Flock of Birds
Devotions

A Longer and Better Life

Editor’s note: I admit that the title of this article probably sounds like clickbait.  It’s not intended to be so, but if you were looking for some sort of nutritional supplement or magic elixir to make you live to 100, you won’t find it here.  However, I’d like to take a look at what God says about this topic in the Bible.

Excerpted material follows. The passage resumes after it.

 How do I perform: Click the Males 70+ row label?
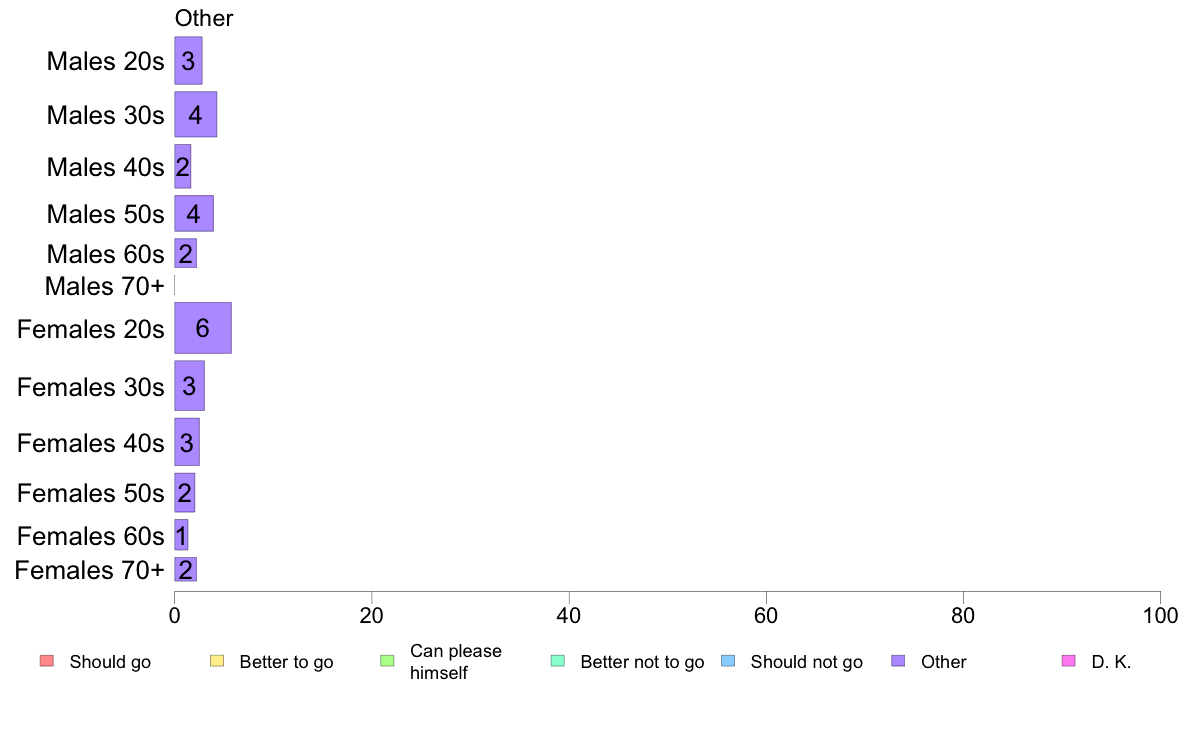tap(105, 287)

Let’s start with a passage from the book of Matthew:

“That is why I tell you not to worry about everyday life—whether you have enough food and drink, or enough clothes to wear. Isn’t life more than food, and your body more than clothing? Look at the birds. They don’t plant or harvest or store food in barns, for your heavenly Father feeds them. And aren’t you far more valuable to him than they are? Can all your worries add a single moment to your life?
Matthew 6:25‭-‬27 NLT

https://bible.com/bible/116/mat.6.25-27.NLT

I don’t know about you, but I am a “good” worrier.  I have practiced a lot, and have become quite skilled at it. If there was a post-doctoral study in worry, I would probably have received an honorary degree.  Of course, that’s not something to be proud of, since Jesus tells us not to worry (specifically about some of the things that I worry about).

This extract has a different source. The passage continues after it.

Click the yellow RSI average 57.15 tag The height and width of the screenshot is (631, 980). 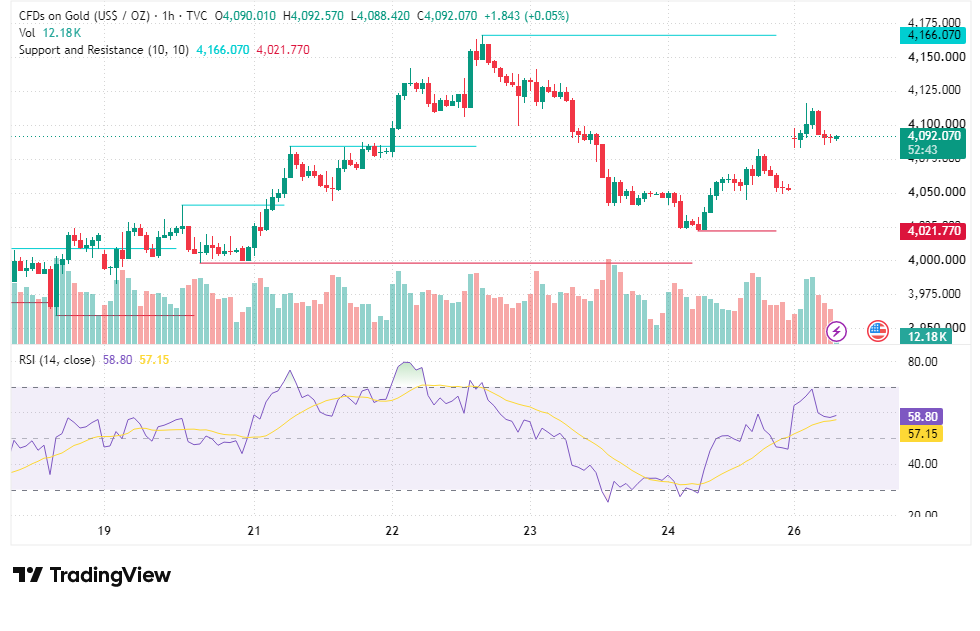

We know that worry not only doesn’t cause us to live longer, but it can actually shorten our lives, through the physical side effects of prolonged fretting.  It also reduces our effectiveness in living life to its fullest, just like anything else that consumes our time and doesn’t add value.

In addition, Jesus leads into passage above with some well-known teaching about the impossibility of simultaneously serving both the God of the universe, and the “god” of money (see Matthew 6:24).  In fact, having practiced worry myself, I think that worry can become our master, just as much as money.

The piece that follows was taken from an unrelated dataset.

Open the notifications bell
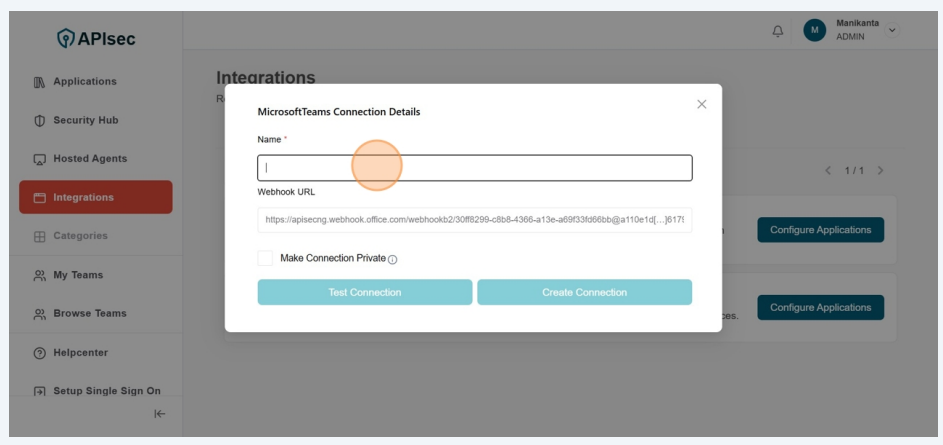Screen dimensions: 943x445 pyautogui.click(x=778, y=30)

So, worrying won’t lengthen our days on this earth.  But what do we do instead?  When I am given a medical diagnosis, if the doctor tells me to stop doing something, that doesn’t seem very active.  Stopping something doesn’t make us feel like an active participant nearly as much as starting a new, better habit.  After all, I don’t want to just stop getting sicker.  Instead, I’d rather do something tangible to get better.  (Maybe that’s why fully appreciating the free gift of salvation – see Romans 6-8 – is challenging for so many of us to just receive.  We feel like we need to do something to earn it, even though we can’t.)

Now, medicine doesn’t always work that way, but similar principles apply when getting in shape or learning something new.  We can’t just give up laying on the couch or stop practicing a new skill the wrong way.  Instead, we must actively go out and practice the right things, if we expect to succeed.

While reading from the book of Proverbs the other day, I came across this verse:

Wisdom will multiply your days
and add years to your life.
Proverbs 9:11 NLT

https://bible.com/bible/116/pro.9.11.NLT

Unlike worry, wisdom can indeed help us to live longer.  Now, this is a proverb and not a promise, so we can’t get a little bit of wisdom, and then live recklessly, claiming that our wisdom will save us.  After all, that wouldn’t be very wise, would it?

Still, those who are wise certainly avoid a lot of common pitfalls that trap the unwise.  Unwise habits, unwise relationships, unwise decisions, and unwise behavior can all take their toll on us.  Sometimes, their effect is sudden, while other times they accumulate harm to our bodies, minds, and souls, hurrying us towards the eventual breakdown of our selves.

This brings us to our next question: How do we get wisdom?  I suggest that reading the book of Proverbs in the Bible is a great place to begin.  Written, in part, by an incredibly wise man (see 1 Kings 3:10-14) there’s a lot of specific wisdom in this book.  (In fact, I suggest that even those who don’t believe in the Bible read through it, if only for solid life advice.)  And, for those who need more, God offers it for free (see James 1:5-8), if we will only ask and have faith in Him.

So, the next time you (or I) are tempted to worry, let’s seek out some wisdom.  It’s a lot better for us…and our lives!

Scripture quotations marked (NLT) are taken from the Holy Bible, New Living Translation, copyright ©1996, 2004, 2015 by Tyndale House Foundation. Used by permission of Tyndale House Publishers, a Division of Tyndale House Ministries, Carol Stream, Illinois 60188. All rights reserved.

3 thoughts on “A Longer and Better Life”

  1. For a time of my life I thought wisdom was something dispensed to us like putting in a quarter and getting a gum ball. wisdom coming from God is relational, it comes in layers adding to each other, it comes with eyes that are opened in awareness to what God wants. Of course it comes through making mistakes and paying for them. So, I worry about making mistajkes

    Liked by 2 people

    1. Thank you for this important reminder. God shares wisdom with us through our relationship with Him, and then gives us opportunities to apply that wisdom through our relationships with others.